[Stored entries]
_ _ _ _ _

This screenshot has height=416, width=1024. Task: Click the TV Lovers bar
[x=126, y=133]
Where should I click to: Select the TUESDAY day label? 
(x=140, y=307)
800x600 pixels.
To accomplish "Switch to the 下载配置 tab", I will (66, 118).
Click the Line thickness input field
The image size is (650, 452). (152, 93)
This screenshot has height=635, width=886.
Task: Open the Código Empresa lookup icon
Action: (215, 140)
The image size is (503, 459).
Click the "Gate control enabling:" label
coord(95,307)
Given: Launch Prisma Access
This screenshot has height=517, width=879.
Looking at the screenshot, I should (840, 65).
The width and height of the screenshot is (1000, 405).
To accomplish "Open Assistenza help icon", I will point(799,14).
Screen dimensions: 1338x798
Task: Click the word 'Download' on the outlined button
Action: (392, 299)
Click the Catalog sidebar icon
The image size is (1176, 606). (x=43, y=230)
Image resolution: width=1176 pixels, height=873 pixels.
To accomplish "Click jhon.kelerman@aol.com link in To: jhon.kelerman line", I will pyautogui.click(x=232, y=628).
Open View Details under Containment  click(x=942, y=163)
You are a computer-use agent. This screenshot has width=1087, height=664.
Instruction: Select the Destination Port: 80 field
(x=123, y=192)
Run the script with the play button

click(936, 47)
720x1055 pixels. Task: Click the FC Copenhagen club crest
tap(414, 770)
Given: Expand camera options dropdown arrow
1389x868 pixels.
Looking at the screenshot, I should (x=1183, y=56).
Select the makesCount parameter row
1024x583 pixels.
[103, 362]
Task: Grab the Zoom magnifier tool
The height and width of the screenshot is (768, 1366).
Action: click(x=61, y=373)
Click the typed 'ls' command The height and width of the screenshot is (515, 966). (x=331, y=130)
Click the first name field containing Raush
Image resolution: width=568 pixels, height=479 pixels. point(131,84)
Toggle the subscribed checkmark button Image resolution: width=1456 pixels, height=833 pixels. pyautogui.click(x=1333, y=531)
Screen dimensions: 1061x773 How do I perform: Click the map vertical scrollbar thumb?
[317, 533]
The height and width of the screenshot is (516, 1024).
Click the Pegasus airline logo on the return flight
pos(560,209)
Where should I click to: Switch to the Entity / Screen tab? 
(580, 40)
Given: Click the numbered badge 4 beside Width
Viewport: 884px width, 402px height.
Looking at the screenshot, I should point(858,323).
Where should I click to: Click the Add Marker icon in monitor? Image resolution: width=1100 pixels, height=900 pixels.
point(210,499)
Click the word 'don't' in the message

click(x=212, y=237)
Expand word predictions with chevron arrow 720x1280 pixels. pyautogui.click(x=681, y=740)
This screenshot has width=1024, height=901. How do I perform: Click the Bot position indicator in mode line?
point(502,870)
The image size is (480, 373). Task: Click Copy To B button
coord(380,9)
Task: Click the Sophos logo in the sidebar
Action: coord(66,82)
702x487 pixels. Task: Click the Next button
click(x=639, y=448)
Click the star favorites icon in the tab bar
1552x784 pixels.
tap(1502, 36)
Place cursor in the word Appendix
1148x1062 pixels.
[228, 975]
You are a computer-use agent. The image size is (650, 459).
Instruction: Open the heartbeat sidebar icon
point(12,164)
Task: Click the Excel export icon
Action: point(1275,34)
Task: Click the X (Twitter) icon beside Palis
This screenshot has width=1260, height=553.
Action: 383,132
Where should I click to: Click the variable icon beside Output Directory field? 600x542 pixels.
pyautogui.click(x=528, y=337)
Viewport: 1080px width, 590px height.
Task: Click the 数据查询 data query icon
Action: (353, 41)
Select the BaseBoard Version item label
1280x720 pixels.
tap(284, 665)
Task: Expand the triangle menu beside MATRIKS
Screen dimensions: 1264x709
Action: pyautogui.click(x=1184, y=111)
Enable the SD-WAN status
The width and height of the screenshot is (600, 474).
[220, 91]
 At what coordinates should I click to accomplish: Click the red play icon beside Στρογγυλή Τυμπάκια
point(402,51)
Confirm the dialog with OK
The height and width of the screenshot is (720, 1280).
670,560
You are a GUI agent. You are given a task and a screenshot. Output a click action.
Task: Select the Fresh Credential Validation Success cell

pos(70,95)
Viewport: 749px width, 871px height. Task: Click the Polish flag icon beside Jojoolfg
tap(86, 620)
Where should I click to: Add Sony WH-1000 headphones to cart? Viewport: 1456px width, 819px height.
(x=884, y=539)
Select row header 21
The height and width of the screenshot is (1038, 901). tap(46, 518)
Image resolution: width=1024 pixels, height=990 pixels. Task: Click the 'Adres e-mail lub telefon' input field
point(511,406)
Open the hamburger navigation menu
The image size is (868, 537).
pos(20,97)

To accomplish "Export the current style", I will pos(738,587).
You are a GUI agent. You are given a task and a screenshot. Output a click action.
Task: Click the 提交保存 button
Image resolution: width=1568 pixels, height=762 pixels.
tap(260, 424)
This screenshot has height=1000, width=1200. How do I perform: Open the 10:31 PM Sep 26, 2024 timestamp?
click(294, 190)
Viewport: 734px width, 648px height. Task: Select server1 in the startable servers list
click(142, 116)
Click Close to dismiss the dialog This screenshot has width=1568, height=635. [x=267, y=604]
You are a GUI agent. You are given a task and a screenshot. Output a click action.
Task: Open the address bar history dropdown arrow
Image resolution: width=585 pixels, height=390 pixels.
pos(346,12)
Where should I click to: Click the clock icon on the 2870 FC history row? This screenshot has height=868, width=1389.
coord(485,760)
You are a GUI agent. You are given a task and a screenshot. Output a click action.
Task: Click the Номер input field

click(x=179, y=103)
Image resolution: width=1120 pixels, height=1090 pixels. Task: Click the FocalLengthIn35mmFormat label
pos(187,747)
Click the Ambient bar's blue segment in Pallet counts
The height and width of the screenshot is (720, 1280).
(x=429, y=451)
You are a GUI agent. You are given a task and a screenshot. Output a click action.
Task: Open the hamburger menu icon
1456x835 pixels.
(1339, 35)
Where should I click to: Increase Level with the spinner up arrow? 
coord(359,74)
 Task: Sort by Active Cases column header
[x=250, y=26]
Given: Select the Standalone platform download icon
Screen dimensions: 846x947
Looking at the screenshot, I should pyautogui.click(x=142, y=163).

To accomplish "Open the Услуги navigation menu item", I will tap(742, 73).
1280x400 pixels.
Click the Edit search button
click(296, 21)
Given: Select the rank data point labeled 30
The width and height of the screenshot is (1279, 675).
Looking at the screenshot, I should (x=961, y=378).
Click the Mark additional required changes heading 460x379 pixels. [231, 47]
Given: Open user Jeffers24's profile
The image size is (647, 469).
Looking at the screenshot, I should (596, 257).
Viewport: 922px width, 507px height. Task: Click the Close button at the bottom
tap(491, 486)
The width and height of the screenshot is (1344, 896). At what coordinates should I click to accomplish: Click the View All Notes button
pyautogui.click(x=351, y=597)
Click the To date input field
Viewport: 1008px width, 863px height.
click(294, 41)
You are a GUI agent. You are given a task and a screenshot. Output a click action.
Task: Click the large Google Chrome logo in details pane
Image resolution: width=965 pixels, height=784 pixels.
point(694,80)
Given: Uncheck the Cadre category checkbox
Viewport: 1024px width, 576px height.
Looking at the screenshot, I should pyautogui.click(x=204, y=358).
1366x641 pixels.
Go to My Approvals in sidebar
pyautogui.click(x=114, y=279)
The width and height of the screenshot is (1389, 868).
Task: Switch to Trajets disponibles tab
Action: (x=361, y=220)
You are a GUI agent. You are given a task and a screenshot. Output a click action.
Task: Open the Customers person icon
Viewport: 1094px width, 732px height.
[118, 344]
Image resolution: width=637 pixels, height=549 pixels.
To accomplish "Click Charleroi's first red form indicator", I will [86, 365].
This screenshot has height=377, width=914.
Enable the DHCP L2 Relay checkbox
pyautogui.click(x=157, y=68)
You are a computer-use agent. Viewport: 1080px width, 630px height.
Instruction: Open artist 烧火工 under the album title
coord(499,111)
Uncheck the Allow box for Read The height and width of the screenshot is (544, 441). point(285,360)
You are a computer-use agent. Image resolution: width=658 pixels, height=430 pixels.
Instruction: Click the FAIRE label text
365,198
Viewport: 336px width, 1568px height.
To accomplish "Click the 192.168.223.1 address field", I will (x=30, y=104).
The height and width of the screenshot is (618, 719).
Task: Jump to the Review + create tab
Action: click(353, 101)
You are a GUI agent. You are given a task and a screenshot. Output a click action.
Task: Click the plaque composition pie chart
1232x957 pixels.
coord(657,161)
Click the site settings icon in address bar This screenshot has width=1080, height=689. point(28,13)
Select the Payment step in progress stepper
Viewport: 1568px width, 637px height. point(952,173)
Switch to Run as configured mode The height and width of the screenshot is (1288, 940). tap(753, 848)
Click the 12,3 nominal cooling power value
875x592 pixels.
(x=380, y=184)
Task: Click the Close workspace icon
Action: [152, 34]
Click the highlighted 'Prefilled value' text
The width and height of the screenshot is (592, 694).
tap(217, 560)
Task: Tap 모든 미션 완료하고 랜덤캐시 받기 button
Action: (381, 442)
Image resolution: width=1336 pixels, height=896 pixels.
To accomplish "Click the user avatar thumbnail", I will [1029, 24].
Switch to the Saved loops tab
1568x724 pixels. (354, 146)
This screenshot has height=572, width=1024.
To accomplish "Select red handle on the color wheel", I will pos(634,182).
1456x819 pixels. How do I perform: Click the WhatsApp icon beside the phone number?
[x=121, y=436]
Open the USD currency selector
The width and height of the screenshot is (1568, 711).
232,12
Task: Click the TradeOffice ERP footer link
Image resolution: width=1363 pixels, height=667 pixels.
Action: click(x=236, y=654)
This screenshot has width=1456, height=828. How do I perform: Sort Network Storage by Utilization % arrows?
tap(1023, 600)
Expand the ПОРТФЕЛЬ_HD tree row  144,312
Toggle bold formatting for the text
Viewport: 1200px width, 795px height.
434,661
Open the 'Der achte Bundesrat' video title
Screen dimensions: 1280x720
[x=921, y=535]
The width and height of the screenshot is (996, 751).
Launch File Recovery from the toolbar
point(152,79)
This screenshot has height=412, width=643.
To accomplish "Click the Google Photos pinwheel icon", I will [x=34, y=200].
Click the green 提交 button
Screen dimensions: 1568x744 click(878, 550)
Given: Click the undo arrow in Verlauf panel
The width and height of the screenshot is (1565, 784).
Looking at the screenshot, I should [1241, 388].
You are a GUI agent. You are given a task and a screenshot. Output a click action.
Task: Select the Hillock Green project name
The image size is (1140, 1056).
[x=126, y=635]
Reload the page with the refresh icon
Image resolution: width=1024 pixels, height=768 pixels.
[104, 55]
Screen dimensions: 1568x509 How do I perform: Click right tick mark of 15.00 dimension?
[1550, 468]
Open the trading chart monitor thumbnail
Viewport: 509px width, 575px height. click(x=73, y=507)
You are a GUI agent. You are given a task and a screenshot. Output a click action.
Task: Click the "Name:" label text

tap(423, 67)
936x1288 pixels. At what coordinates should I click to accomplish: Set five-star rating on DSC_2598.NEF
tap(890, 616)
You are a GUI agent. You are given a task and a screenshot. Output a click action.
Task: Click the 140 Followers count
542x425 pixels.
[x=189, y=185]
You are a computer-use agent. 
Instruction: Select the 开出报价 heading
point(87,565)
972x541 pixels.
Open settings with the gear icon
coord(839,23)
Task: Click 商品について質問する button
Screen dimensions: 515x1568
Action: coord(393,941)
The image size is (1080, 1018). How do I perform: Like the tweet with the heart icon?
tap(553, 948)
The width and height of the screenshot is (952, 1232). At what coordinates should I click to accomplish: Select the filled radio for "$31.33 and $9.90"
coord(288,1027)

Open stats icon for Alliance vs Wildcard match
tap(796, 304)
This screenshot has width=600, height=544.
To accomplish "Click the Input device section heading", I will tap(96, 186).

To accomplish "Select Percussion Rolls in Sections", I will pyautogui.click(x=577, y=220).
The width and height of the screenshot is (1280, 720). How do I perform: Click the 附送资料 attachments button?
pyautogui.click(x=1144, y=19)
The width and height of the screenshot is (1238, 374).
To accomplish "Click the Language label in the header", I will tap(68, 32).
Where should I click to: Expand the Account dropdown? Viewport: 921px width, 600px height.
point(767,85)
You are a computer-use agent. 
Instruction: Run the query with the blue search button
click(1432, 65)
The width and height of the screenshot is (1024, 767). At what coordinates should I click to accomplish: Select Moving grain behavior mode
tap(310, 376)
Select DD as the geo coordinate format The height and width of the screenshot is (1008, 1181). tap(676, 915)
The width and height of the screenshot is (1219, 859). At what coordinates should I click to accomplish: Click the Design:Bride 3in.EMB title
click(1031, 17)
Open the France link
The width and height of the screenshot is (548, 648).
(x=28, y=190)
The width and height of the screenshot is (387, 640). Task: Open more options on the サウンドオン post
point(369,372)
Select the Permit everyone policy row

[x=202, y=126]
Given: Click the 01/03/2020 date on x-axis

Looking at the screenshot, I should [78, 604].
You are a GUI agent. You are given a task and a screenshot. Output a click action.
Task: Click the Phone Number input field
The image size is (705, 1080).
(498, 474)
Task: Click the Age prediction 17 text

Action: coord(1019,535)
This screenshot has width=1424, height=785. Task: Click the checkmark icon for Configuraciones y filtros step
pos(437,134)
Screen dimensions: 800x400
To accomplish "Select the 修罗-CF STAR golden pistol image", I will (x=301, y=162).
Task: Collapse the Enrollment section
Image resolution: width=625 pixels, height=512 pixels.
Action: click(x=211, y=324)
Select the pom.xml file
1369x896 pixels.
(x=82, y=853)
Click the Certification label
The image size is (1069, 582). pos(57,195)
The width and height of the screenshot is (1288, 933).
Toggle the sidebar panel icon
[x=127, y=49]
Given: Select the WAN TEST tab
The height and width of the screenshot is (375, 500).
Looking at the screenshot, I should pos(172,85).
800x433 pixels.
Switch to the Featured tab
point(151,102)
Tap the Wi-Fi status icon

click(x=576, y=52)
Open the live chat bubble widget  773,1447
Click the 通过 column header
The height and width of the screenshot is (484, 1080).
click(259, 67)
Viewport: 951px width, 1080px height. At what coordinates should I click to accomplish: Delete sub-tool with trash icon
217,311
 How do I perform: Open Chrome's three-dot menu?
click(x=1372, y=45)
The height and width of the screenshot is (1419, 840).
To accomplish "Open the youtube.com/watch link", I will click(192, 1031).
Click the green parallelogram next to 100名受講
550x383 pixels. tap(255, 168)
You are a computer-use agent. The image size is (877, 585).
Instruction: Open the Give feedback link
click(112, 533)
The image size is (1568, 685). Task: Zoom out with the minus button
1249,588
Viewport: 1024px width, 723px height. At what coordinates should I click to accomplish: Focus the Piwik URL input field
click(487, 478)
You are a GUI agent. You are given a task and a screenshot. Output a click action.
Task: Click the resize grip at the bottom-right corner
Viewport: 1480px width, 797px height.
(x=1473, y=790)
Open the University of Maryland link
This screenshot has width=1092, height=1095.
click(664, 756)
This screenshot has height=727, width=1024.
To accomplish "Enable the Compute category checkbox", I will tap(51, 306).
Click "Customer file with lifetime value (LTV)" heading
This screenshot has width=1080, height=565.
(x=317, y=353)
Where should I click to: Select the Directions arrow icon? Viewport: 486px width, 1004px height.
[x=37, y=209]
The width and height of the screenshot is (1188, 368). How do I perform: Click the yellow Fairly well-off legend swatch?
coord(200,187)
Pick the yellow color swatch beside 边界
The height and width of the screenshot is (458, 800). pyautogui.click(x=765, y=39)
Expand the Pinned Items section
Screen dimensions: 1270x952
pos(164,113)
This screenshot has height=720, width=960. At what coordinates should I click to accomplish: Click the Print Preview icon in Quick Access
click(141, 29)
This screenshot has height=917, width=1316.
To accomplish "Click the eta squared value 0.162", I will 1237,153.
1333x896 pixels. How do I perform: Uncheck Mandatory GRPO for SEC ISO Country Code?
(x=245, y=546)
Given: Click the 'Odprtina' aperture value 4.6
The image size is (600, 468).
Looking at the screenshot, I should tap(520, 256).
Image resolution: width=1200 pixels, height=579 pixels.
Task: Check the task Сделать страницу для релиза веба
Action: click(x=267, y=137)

_ _ _ _ _

Exercise description:
Start at the first line of the entries above. Set down each line exactly through the one with "The width and height of the screenshot is (1000, 405).", and stop there.

Output:
This screenshot has height=416, width=1024. Task: Click the TV Lovers bar
[x=126, y=133]
Where should I click to: Select the TUESDAY day label? 
(x=140, y=307)
800x600 pixels.
To accomplish "Switch to the 下载配置 tab", I will (66, 118).
Click the Line thickness input field
The image size is (650, 452). (152, 93)
This screenshot has height=635, width=886.
Task: Open the Código Empresa lookup icon
Action: (215, 140)
The image size is (503, 459).
Click the "Gate control enabling:" label
coord(95,307)
Given: Launch Prisma Access
This screenshot has height=517, width=879.
Looking at the screenshot, I should (840, 65).
The width and height of the screenshot is (1000, 405).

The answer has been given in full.